# Task brief
Rewrite the items from the line containing "At what (x,y)" through the last line of the items, swapping "screenshot" for "screen capture" and keeping everything else the same. Leave the pictures out of your answer.
****************************************
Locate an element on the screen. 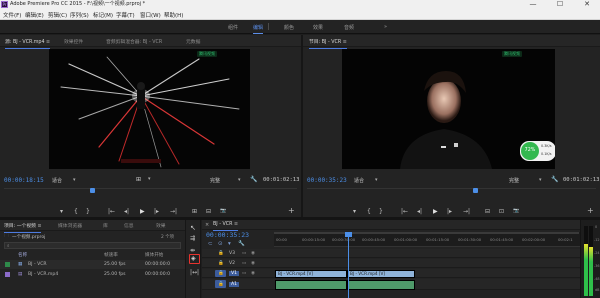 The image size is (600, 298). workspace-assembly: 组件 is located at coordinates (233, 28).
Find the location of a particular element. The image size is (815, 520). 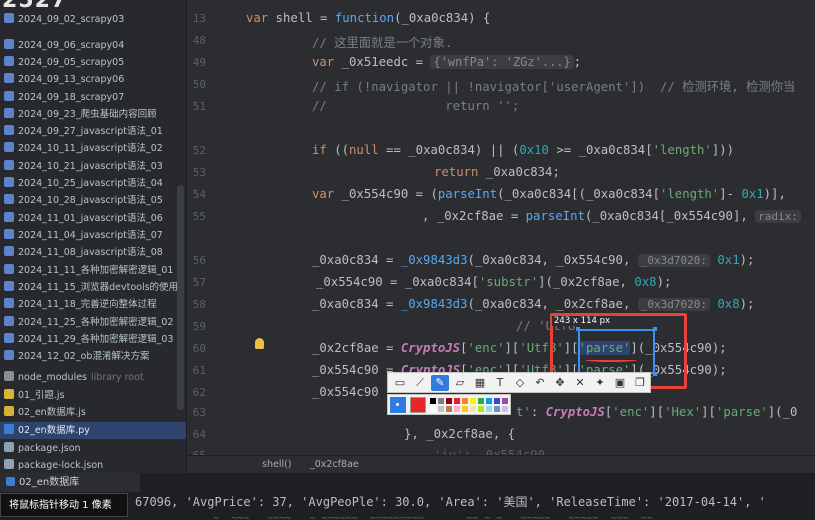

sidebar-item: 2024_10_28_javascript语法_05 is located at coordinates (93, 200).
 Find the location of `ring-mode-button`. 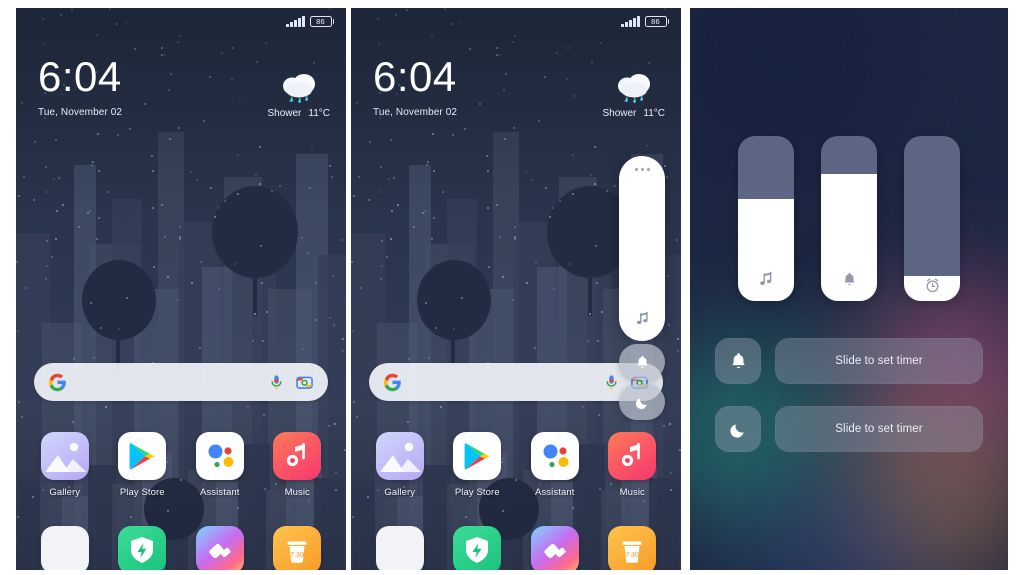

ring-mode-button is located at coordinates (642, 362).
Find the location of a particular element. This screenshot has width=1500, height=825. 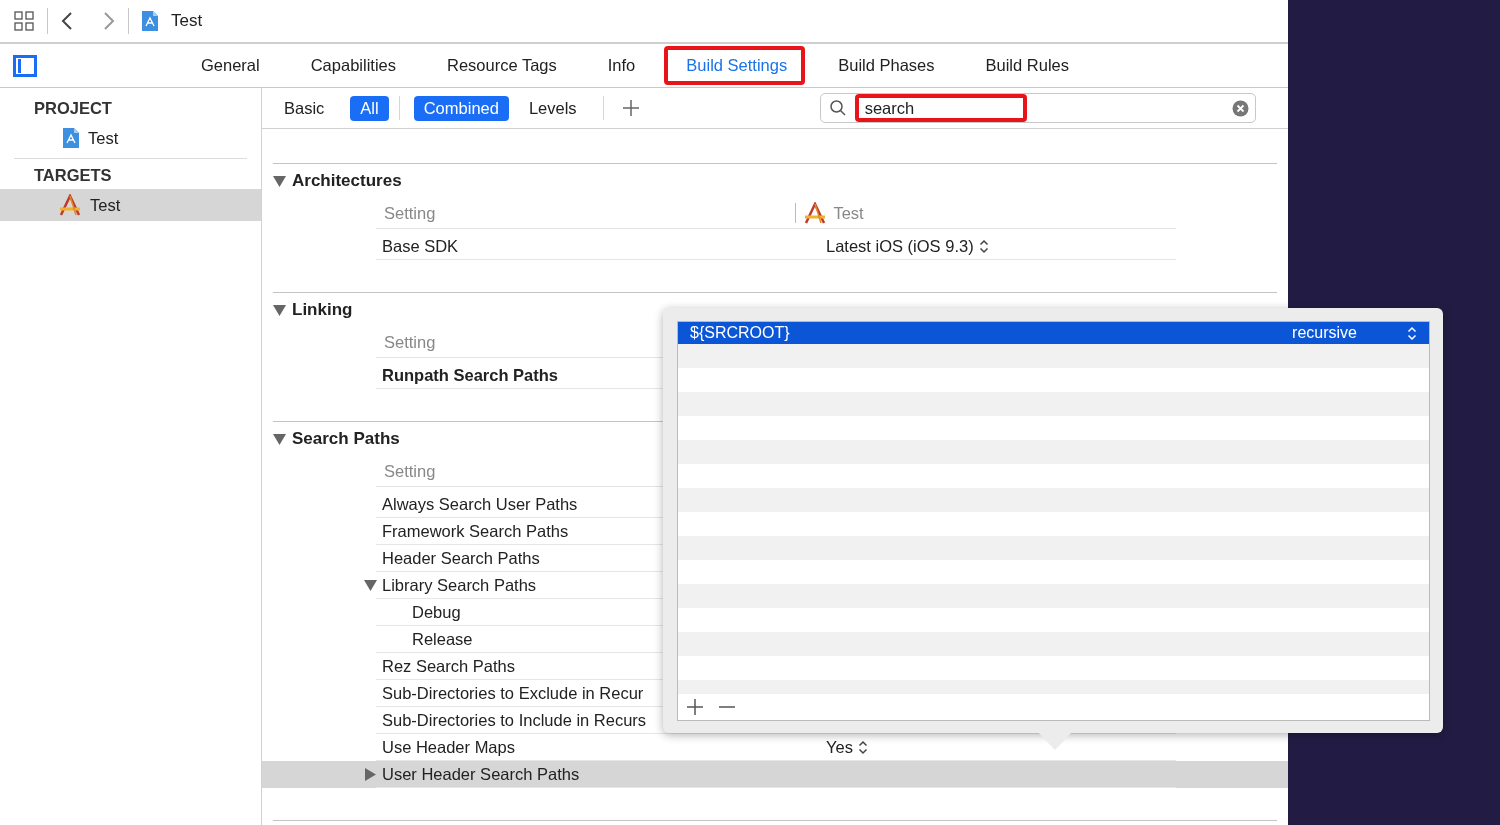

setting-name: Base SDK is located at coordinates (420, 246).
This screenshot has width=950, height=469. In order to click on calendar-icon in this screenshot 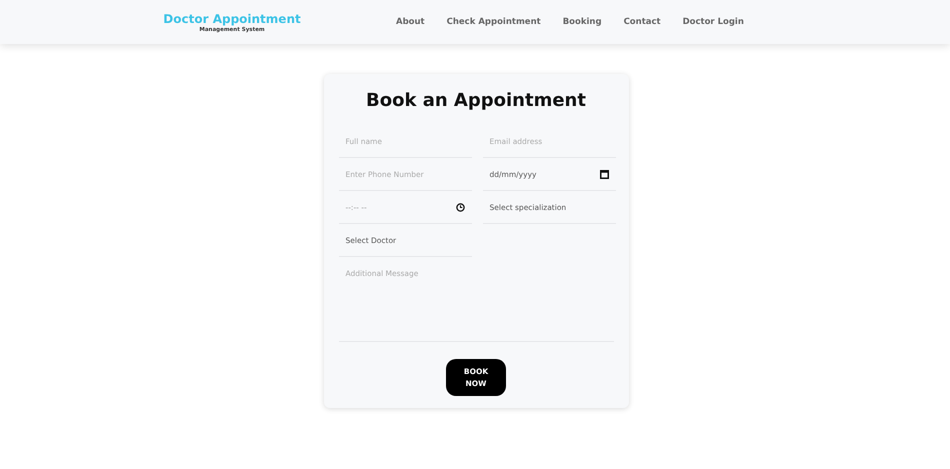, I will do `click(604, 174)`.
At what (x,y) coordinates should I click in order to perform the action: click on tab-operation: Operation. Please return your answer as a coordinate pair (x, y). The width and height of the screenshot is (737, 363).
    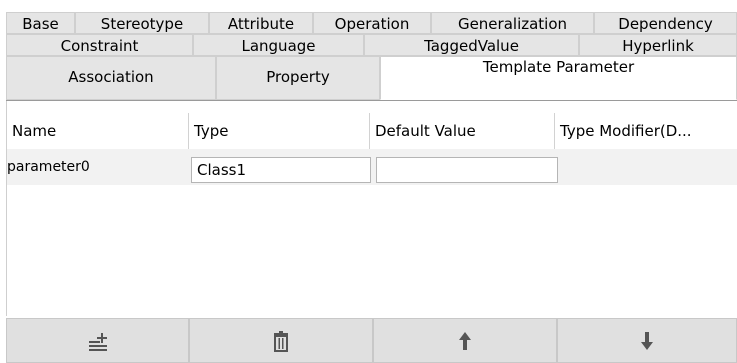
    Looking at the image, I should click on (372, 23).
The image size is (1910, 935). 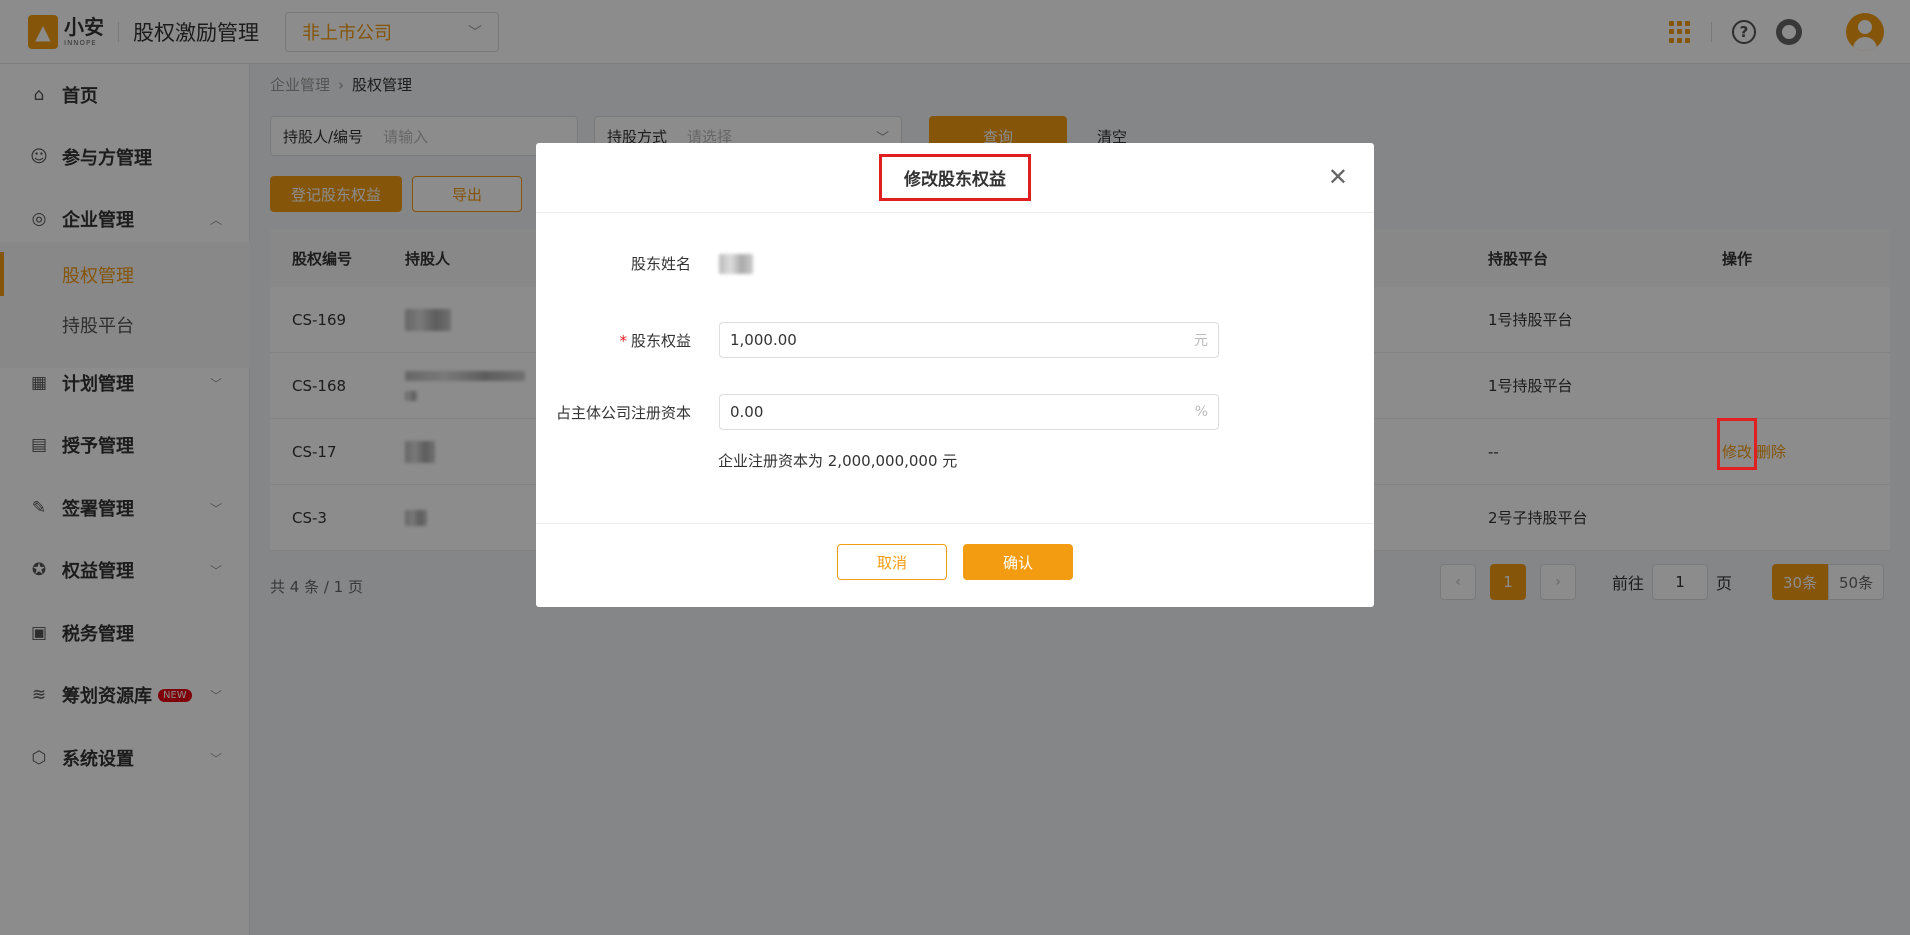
****************************************
# Written answer
At what (x,y) coordinates should I click in order to perform the action: click on tab-operation: Operation. Please return your answer as a coordinate pair (x, y). The width and height of the screen capture is (737, 363).
    Looking at the image, I should click on (372, 23).
The image size is (1910, 935). 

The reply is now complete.